Lei è bravissima, però il fatto di ghettizzarsi per mesi nel ruolo della suora della serie televisiva Che Dio ci aiuti fa si che i registi finiscano per non pensare più a lei. Quando ci siamo visti per la prima volta mi ha chiesto come mai l’avessi chiamata visto che gli altri registi da tempo non lo facevano più.

Tra i meriti del tuo film ci sono quello di rivalutare un attrice come la Ricci, di scoprire una promessa come Guglielmo Poggi e di impiegare in maniera pressoché inedita Castellitto.

Ho constatato che più gli attori sono bravi, più il regista è facilitato nel suo compito; gli si dice una cosa e loro riescono a farla in un attimo. In più se c’è qualche  correzione da fare non c’è bisogno di stargli dietro. Quindi riferendomi alla tua domanda, condividere il set con questi nomi mi ha permesso di vivere con tranquillità ed entusiasmo il mio esordio.

Allen procede più o meno nella stessa maniera, scegliendo attori così bravi e in parte da non aver bisogno d’altro che di lasciarli recitare.

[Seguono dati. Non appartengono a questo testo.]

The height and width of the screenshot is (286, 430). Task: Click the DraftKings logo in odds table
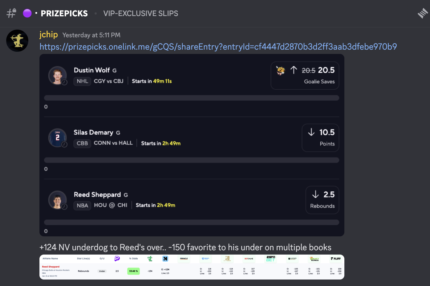314,259
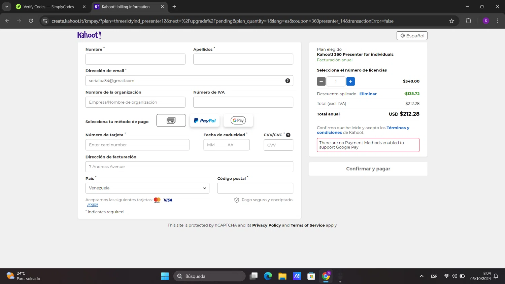
Task: Click the CVV/CVC help question icon
Action: (x=288, y=135)
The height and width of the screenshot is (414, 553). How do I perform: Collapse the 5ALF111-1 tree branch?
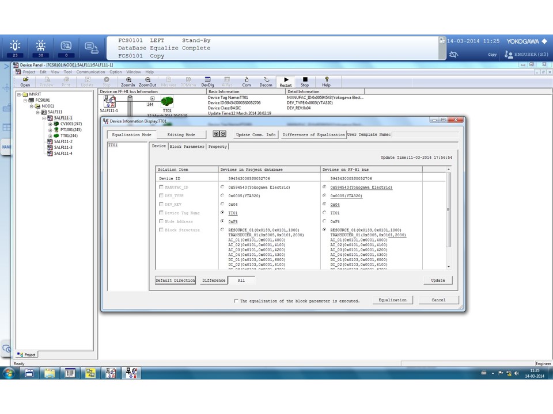click(x=44, y=118)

Premesso che Allen è un genio, sono d’accordo con lui. A Sergio ho detto pochissime cose. All’inizio cercavo di spiegargli il personaggio e finiva che fosse lui a parlarmene, questo per dire fino a che punto lo aveva compreso. Poi, magari, gli facevo notare che una certa cosa era troppo caricata e lui, al secondo ciak, la faceva in maniera così perfetta da non esserci bisogno di ulteriori riprese. D’altronde con Castellitto la scommessa era quella di impiegarlo in un ruolo nel quale il pubblico non è abituato a vederlo. Inoltre, nonostante sia anche un regista, sul set non ha mai fatto un passo al di là del proprio recinto d’attore. Ho apprezzato molto la sua misura.